Search code examples
pythonparsingposttwistedbeautifulsoup

Python - Twisted : POST in a form


Hi Guys !

I'm still discovering Twisted and I've made this script to parse the content of HTML table into excel. This script is working well ! My question is how can I do the same, for only one webpage (http://bandscore.ielts.org/) but with a lot of POST requests to be able to fetch all the results, parse it with beautifulSoup and then put them into excel ?

Parsing the source and putting it into excel is O.K, but I don't know how to do a POST request with Twisted in order to implement that in

This is the script I use for parsing (with Twisted) a lot of different pages (I want to be able to write the same script, but with a lot of different POST data on the same page and not a lot of pages):

from twisted.web import client
from twisted.internet import reactor, defer
from bs4 import BeautifulSoup as BeautifulSoup
import time
import xlwt

start = time.time()
wb = xlwt.Workbook(encoding='utf-8')
ws = wb.add_sheet("BULATS_IA_PARSED")
global x
x = 0
Countries_List = ['Afghanistan','Armenia','Brazil','Argentina','Armenia','Australia','Austria','Azerbaijan','Bahrain','Bangladesh','Belgium','Belize','Bolivia','Bosnia and Herzegovina','Brazil','Brunei Darussalam','Bulgaria','Cameroon','Canada','Central African Republic','Chile','China','Colombia','Costa Rica','Croatia','Cuba','Cyprus','Czech Republic','Denmark','Dominican Republic','Ecuador','Egypt','Eritrea','Estonia','Ethiopia','Faroe Islands','Fiji','Finland','France','French Polynesia','Georgia','Germany','Gibraltar','Greece','Grenada','Hong Kong','Hungary','Iceland','India','Indonesia','Iran','Iraq','Ireland','Israel','Italy','Jamaica','Japan','Jordan','Kazakhstan','Kenya','Kuwait','Latvia','Lebanon','Libya','Liechtenstein','Lithuania','Luxembourg','Macau','Macedonia','Malaysia','Maldives','Malta','Mexico','Monaco','Montenegro','Morocco','Mozambique','Myanmar (Burma)','Nepal','Netherlands','New Caledonia','New Zealand','Nigeria','Norway','Oman','Pakistan','Palestine','Papua New Guinea','Paraguay','Peru','Philippines','Poland','Portugal','Qatar','Romania','Russia','Saudi Arabia','Serbia','Singapore','Slovakia','Slovenia','South Africa','South Korea','Spain','Sri Lanka','Sweden','Switzerland','Syria','Taiwan','Thailand','Trinadad and Tobago','Tunisia','Turkey','Ukraine','United Arab Emirates','United Kingdom','United States','Uruguay','Uzbekistan','Venezuela','Vietnam']
urls = ["http://www.cambridgeesol.org/institutions/results.php?region=%s&type=&BULATS=on" % Countries for Countries in Countries_List]


def finish(results):
    global x
    for result in results:
        print 'GOT PAGE', len(result), 'bytes'
        soup = BeautifulSoup(result)
        tableau = soup.findAll('table')
    try:
        rows = tableau[3].findAll('tr')
        print("Fetching")
        for tr in rows:
        cols = tr.findAll('td')
        y = 0
        x = x + 1
        for td in cols:
            texte_bu = td.text
            texte_bu = texte_bu.encode('utf-8')
            #print("Writing...")
                    #print texte_bu
            ws.write(x,y,td.text)
            y = y + 1
    except(IndexError):
        print("No IA for this country")
        pass

    reactor.stop()

waiting = [client.getPage(url) for url in urls]
defer.gatherResults(waiting).addCallback(finish)

reactor.run()
wb.save("IALOL.xls")
print "Elapsed Time: %s" % (time.time() - start)

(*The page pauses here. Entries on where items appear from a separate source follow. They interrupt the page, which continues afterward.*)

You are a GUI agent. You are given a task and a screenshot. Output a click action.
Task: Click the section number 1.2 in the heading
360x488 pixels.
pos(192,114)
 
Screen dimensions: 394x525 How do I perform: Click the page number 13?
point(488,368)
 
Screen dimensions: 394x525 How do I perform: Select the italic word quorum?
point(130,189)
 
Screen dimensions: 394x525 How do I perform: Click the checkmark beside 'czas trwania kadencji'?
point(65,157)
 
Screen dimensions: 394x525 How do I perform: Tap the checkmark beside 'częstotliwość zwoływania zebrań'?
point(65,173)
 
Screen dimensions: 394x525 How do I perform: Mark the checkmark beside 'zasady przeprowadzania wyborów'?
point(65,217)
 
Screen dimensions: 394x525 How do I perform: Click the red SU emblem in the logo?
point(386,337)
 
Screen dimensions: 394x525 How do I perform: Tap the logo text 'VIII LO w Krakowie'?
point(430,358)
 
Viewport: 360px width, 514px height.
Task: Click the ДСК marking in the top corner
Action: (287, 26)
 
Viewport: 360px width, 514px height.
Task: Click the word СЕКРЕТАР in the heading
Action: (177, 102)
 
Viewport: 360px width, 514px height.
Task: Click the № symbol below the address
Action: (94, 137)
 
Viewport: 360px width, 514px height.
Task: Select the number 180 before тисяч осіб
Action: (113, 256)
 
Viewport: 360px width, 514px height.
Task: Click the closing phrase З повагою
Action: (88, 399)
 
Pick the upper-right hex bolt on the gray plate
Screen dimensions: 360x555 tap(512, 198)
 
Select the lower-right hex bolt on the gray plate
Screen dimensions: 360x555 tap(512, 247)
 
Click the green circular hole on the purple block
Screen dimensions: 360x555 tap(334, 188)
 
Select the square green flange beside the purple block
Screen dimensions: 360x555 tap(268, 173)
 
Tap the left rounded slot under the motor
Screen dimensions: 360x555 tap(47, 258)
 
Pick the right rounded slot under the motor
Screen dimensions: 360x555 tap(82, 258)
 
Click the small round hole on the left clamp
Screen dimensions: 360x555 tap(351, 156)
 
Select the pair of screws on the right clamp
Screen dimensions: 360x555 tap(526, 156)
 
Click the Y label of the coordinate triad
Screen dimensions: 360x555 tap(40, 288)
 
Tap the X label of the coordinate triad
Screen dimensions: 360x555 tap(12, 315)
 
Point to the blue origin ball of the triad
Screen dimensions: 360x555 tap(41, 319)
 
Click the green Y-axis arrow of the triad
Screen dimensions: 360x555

Thank you very much in advance for your help !


Solution

  • You have two options. Keep using getPage and tell it to POST instead of GET or use Agent.

    The API documentation for getPage directs you to the API documentation for HTTPClientFactory to discover additional supported options.

    The latter API documentation explicitly covers method and implies (but does a bad job of explaining) postdata. So, to make a POST with getPage:

    d = getPage(url, method='POST', postdata="hello, world, or whatever.")
    

    There is a howto-style document for Agent (linked from the overall web howto documentation index. This gives examples of sending a request with a body (ie, see the FileBodyProducer example).